[Saved data entries]
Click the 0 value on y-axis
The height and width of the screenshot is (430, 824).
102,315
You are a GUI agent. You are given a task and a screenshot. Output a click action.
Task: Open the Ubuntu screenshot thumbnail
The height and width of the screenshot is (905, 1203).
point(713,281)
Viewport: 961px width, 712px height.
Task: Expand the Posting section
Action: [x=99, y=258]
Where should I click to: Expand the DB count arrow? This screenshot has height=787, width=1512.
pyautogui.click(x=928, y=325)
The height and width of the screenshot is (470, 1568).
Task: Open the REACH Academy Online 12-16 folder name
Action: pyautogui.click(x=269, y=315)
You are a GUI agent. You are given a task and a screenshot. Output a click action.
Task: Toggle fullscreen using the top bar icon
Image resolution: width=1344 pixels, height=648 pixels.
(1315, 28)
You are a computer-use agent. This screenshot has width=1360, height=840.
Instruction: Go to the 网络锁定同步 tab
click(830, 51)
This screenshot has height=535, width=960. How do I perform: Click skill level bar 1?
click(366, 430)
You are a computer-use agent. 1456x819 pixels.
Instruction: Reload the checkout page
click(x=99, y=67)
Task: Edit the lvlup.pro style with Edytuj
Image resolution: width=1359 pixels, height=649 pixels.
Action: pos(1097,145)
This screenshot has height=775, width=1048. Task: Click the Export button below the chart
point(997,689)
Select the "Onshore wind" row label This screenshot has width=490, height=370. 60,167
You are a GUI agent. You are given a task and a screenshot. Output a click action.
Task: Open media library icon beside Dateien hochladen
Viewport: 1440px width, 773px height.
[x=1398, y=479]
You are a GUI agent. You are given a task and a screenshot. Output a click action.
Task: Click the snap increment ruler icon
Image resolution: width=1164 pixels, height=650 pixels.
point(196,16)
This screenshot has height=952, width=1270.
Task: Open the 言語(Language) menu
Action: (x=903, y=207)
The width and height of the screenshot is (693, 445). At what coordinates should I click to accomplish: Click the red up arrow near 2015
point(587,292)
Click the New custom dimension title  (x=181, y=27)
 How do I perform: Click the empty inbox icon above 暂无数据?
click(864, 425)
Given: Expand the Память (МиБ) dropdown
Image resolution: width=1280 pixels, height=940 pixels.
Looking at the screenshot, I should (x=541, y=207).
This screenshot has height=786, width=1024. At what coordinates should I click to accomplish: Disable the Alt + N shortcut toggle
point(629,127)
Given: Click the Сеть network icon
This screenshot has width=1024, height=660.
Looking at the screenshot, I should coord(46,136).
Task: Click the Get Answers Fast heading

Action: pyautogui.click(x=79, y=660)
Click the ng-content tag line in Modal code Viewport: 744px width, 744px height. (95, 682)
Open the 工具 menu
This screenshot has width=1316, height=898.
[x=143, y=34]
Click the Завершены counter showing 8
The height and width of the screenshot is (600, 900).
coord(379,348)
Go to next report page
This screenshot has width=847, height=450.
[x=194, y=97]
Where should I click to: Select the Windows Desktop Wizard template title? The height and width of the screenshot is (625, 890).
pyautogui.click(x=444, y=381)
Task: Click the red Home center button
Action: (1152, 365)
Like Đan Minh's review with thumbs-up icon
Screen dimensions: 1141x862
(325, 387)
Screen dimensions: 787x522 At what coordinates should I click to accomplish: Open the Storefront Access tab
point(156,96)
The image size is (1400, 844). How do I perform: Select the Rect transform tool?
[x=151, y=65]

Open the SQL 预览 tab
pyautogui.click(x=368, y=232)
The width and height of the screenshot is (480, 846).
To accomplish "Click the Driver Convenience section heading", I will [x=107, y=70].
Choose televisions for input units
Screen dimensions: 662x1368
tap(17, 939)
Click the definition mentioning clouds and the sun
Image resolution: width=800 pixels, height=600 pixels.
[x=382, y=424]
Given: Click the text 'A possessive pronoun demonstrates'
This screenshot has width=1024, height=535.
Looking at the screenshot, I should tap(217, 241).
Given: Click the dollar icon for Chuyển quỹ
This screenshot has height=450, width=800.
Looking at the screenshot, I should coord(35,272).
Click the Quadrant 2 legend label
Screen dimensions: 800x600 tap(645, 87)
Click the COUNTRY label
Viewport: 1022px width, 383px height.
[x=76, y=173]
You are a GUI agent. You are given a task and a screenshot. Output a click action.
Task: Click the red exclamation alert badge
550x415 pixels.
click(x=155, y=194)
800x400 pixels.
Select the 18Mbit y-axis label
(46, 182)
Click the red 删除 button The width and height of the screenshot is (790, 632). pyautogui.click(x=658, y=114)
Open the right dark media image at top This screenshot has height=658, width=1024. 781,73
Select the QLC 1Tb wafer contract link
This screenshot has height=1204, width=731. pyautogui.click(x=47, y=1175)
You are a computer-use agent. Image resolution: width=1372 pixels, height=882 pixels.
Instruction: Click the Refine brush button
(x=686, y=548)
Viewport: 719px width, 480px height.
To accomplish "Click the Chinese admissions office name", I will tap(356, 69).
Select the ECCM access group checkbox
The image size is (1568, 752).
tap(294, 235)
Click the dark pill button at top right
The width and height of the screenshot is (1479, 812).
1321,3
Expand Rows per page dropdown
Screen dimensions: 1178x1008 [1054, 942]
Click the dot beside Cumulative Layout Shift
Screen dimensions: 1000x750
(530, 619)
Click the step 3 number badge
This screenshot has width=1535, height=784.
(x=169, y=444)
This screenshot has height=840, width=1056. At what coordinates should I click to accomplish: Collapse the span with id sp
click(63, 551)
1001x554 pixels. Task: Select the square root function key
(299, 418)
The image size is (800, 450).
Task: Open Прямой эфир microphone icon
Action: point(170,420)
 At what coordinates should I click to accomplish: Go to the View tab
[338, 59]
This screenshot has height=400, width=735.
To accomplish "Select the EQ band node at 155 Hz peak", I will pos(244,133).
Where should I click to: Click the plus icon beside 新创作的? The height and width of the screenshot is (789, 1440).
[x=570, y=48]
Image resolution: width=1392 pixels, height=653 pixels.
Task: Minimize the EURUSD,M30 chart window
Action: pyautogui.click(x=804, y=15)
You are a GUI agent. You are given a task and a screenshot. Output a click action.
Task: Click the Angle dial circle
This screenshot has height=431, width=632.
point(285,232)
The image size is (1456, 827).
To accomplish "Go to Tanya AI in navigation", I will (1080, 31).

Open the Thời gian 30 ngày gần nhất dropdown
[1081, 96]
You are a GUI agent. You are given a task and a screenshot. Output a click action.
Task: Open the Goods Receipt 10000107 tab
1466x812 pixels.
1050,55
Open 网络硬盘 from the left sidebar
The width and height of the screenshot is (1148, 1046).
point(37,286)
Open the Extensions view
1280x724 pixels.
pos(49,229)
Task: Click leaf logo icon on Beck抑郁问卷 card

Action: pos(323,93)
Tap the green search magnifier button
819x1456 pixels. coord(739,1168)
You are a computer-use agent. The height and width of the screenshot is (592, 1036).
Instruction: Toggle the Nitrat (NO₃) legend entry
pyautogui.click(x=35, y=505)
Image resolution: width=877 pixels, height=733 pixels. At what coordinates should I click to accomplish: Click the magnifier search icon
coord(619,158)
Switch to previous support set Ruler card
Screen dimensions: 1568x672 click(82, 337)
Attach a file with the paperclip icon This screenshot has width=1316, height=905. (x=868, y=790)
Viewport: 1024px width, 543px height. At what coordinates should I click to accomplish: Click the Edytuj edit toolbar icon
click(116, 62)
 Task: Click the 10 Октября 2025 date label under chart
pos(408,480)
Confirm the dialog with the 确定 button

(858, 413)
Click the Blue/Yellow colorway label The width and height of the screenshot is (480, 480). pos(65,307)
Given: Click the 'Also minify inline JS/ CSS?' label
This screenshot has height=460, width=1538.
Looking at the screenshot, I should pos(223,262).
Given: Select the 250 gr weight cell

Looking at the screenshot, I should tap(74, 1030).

EXERCISE —
Answer with one number only: how many lines of the entries above include the word "badge"?

EXERCISE OUTPUT —
2